>>>>
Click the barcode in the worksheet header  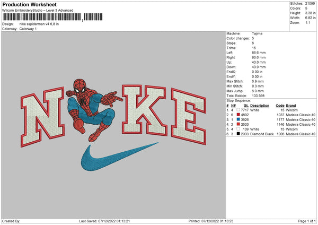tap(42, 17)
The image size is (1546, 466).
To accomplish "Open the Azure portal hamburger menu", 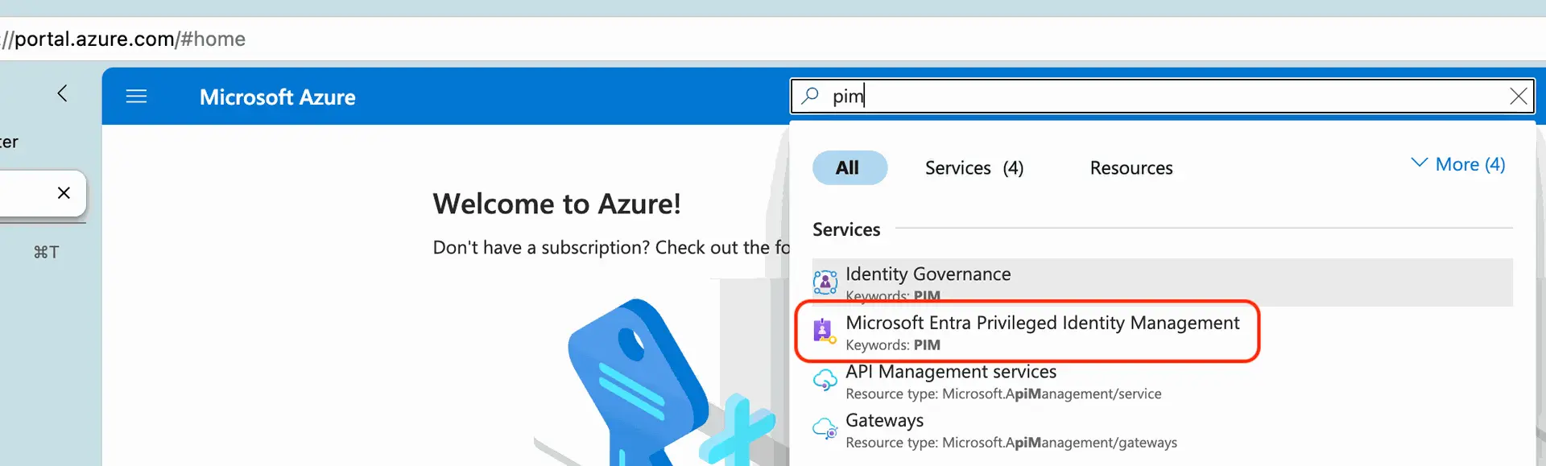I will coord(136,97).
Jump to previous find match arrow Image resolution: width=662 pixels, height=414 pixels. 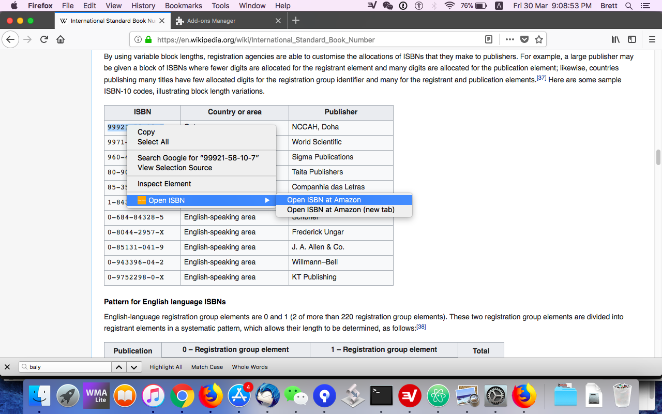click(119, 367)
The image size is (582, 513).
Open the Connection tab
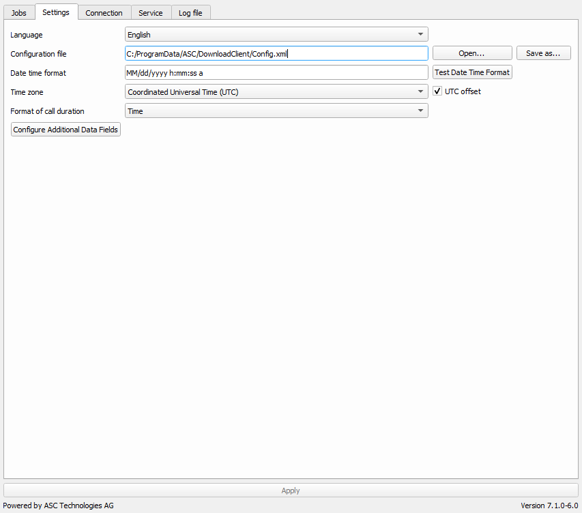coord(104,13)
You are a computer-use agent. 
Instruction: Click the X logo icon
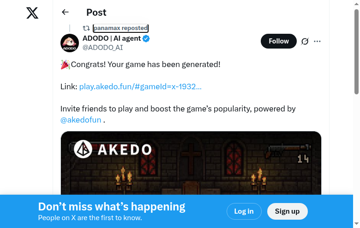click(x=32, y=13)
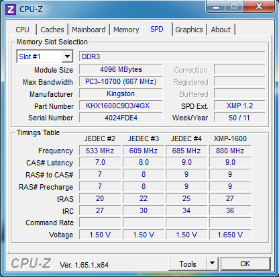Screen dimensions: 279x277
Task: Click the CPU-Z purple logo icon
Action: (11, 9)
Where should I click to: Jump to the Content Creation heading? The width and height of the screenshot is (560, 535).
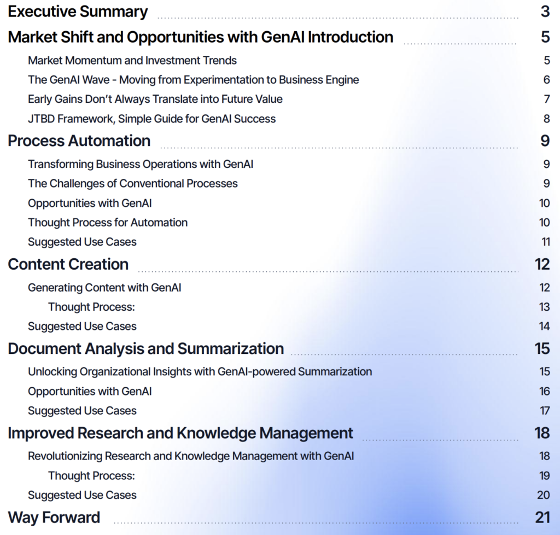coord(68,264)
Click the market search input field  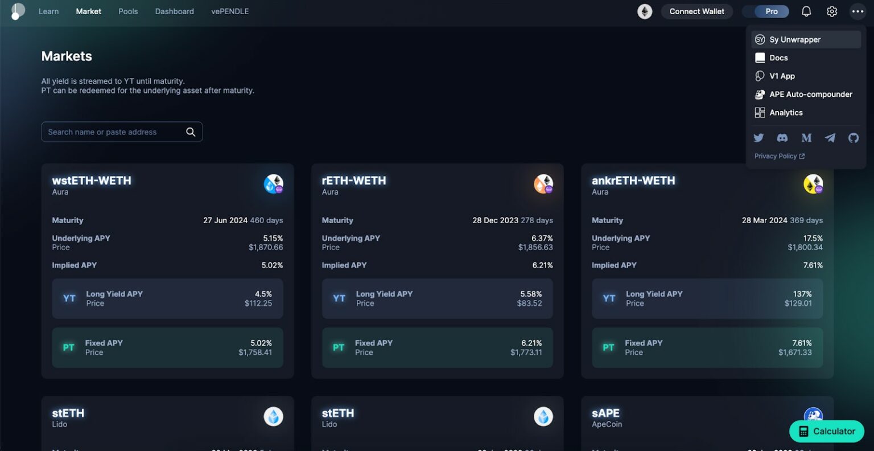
<<<<
◆ **What to produce**
Find and show each line of the listing with the word "size".

◆ **Finished task**
The image size is (1546, 466).
The image size is (582, 513).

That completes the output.